The reason for our rule that a party will not be heard in this court to make claims inconsistent with those he made on the trial is that the trial court has the right to rely upon representations and concessions made by the parties, and no party can justly complain of any ruling which has been induced by his own claims. Housing Authority v. Pezenik, 137 Conn. 442, 448, 78 A. 2d 546. In the present case, the trial court could not have been misled into a belief that the defendants were not claiming that, as a matter of law, the work in which the plaintiff was engaged was a part or process of the defendants’ business. That claim was stated clearly in a request to charge. The position of the defendants was that they were requesting a charge giving the jury a test to apply to determine the issue as one of fact only in the event that the trial court decided that the question was not one of law. That they were taking that position was made perfectly *652plain. A party is entitled to make alternative claims even though, they involve different theories. The fact that he has done so, if thereby he has not misled the court, ought not to preclude him in this court from pursuing both theories. The reason for the rule invoked by the majority of the court does not obtain in this case. Therefore, the rule itself does not apply.

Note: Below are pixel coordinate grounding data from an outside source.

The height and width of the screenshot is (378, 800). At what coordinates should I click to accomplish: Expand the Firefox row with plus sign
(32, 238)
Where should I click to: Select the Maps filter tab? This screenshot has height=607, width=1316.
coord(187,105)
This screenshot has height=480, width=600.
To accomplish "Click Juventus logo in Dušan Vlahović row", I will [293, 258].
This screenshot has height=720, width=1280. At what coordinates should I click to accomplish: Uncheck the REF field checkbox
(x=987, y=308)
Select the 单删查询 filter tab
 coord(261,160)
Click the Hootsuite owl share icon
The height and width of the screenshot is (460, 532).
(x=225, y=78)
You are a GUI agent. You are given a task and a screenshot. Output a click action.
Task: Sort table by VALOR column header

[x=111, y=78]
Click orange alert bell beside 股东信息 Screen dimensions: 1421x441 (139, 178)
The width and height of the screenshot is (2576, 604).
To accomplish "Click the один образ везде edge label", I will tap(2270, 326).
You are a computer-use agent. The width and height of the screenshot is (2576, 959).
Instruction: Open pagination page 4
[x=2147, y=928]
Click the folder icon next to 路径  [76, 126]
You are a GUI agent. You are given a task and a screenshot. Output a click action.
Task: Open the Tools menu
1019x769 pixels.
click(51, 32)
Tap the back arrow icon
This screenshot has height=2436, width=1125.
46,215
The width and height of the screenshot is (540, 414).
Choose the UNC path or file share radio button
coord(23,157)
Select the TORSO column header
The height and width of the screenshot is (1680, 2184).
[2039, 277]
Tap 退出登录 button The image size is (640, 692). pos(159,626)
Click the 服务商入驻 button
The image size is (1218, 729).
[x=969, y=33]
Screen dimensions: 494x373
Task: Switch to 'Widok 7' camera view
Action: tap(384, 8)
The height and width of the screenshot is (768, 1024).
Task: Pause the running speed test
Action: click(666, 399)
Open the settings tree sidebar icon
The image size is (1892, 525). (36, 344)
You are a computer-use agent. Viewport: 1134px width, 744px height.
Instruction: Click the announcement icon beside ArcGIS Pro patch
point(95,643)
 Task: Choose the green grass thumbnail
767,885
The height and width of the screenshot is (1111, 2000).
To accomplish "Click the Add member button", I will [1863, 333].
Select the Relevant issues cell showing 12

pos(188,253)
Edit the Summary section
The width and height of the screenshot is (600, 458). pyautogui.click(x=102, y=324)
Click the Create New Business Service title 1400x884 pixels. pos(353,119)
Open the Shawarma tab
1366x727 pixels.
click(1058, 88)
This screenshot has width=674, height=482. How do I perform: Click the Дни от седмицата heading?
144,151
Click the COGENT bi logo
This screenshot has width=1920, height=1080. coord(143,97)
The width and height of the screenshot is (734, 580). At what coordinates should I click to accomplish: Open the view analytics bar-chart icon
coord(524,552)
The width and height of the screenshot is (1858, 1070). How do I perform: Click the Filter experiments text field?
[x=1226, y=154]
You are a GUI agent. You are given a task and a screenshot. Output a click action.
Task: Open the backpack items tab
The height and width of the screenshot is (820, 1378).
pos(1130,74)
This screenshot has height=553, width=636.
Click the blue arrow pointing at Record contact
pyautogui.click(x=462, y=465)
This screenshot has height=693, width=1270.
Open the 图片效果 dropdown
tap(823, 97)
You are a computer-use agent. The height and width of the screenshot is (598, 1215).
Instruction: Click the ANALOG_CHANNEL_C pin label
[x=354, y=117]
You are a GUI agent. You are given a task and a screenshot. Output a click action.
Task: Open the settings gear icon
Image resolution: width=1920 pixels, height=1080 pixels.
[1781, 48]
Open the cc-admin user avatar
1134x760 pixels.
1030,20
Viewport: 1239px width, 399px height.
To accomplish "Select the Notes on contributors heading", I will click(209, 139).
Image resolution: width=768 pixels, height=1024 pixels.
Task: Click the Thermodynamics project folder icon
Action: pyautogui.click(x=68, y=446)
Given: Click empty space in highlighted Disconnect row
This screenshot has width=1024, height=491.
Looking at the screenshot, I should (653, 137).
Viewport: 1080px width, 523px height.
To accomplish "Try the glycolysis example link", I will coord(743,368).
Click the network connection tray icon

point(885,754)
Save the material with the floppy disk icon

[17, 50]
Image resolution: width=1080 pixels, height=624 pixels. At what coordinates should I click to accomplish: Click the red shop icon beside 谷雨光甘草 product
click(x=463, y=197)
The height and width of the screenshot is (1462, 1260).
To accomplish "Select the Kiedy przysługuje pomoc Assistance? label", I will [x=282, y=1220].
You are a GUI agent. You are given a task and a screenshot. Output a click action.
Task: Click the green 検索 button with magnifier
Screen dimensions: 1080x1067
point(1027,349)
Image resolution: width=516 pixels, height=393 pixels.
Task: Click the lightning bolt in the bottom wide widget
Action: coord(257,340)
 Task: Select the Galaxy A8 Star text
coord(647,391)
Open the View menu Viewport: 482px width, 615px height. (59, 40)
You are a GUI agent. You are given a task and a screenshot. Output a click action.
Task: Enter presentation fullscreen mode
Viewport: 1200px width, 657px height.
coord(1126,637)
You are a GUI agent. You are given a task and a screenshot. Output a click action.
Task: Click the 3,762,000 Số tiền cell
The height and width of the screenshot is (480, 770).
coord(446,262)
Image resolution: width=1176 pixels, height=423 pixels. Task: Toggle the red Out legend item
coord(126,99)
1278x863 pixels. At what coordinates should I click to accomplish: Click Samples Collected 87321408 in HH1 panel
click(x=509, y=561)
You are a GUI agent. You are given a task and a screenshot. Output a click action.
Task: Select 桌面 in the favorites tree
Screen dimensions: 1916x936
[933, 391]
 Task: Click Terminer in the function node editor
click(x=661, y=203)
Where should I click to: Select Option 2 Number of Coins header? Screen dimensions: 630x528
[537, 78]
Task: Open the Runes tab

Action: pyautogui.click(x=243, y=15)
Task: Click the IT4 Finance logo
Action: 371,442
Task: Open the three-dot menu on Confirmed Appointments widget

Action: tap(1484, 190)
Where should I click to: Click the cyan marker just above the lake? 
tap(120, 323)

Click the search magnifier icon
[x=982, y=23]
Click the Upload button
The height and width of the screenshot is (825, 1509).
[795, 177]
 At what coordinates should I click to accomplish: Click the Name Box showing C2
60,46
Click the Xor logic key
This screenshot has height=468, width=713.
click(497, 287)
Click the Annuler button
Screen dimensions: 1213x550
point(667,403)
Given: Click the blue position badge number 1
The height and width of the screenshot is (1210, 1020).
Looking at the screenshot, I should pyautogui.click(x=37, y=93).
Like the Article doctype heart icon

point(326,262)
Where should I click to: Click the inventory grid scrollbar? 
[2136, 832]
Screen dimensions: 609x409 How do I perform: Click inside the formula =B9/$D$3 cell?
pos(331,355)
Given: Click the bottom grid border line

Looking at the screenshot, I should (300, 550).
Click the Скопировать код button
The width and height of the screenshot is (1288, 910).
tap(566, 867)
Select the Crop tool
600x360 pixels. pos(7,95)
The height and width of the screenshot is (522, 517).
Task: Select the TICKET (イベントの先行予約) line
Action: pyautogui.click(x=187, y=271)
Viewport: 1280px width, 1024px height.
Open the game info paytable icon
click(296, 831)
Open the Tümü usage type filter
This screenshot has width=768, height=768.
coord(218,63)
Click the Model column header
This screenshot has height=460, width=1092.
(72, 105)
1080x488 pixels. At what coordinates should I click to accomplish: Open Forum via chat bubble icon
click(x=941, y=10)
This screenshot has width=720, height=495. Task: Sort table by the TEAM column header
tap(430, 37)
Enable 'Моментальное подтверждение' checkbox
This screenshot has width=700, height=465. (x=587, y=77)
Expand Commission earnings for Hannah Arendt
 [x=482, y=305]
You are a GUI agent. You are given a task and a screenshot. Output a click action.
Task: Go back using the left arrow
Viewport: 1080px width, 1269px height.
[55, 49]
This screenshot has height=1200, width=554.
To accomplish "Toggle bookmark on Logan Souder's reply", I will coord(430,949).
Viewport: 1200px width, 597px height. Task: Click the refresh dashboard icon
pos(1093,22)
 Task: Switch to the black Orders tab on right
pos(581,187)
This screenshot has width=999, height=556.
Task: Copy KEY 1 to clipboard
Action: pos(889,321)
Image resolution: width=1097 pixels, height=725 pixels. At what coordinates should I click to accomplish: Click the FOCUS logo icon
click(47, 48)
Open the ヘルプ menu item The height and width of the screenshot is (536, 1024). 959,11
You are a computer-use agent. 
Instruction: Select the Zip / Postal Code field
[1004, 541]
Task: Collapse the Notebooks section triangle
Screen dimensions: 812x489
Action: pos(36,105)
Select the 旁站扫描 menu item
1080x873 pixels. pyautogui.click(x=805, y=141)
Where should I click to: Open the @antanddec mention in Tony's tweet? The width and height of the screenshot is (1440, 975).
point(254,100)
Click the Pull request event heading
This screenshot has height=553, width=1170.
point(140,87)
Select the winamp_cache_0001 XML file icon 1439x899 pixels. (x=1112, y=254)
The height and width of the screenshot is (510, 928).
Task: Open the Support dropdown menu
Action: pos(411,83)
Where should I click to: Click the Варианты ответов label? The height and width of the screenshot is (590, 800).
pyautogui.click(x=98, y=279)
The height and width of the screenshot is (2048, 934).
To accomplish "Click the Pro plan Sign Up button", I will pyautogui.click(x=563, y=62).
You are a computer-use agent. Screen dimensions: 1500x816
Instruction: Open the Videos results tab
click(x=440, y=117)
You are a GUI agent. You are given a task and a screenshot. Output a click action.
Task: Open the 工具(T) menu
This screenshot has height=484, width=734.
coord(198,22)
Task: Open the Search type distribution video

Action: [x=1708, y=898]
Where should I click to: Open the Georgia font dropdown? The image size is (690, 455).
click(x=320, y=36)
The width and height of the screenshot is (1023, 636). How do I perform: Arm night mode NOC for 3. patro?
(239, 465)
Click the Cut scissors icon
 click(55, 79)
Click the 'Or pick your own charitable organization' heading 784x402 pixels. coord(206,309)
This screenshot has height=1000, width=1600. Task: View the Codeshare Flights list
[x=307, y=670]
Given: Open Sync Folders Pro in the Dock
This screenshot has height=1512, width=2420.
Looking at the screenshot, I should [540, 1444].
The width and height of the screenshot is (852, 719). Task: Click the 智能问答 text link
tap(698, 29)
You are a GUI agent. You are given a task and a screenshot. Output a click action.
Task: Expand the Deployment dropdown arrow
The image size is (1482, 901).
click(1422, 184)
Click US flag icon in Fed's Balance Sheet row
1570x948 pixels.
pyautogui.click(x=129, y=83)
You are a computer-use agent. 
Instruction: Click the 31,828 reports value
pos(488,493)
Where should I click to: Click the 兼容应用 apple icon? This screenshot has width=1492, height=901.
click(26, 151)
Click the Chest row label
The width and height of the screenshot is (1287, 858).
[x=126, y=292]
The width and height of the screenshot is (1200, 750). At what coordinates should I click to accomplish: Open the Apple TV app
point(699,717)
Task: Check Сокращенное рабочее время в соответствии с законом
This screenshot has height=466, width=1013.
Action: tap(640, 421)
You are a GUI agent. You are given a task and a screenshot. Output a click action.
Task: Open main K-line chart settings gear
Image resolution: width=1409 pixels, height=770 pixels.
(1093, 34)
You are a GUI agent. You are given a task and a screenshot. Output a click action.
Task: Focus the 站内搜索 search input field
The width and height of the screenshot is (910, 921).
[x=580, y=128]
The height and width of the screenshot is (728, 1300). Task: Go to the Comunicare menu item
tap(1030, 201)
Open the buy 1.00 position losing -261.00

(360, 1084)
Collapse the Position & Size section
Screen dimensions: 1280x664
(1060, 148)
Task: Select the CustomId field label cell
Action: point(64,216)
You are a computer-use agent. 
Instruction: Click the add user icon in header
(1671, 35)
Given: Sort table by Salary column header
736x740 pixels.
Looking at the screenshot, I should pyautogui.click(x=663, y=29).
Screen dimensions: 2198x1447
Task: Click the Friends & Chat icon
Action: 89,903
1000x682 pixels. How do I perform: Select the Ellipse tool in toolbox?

Although I disagree with my associates in that particular, I come to the same result in the case as a whole, namely, that there was no error in leaving to the jury the determination of the question whether the w:ork in which the plaintiff was engaged was a part or process of the defendants’ business. We have frequently referred to such a question as being largely one of degree and fact. Fox v. Fafnir Bearing Co., 107 Conn. 189, 194, 139 A. 778; Bogoratt v. Pratt & Whitney Aircraft Co., 114 Conn. 126, 136, 157 A. 860; Johnson v. Robertson Bleachery & Dye Works, Inc., 136 Conn. 698, 704, 74 A. 2d 196. We have also said that “no one exclusive test can be set up and . . . each case must be determined on its own facts.” Crisanti v. Cremo Brewing Co., 136 Conn. 529, 532, 72 A. 2d 655. The decision of the question involves not only a determination of the primary facts but also the drawing of a conclusion from those facts as to whether the work was such that it was a part or process of the claimed principal employer’s business. Such a conclusion is one of fact. Accordingly, where there is room for reasonable men to differ either in their findings of primary facts or in their drawing of a conclusion therefrom, the case involves issues of fact which must be submitted to the jury. In the present case, it cannot be said that no reasonable man could conclude that the work being done by the plaintiff was not a part or process of the defendants’ business. The defendants were not harmed by the court’s submission of the issue to the jury.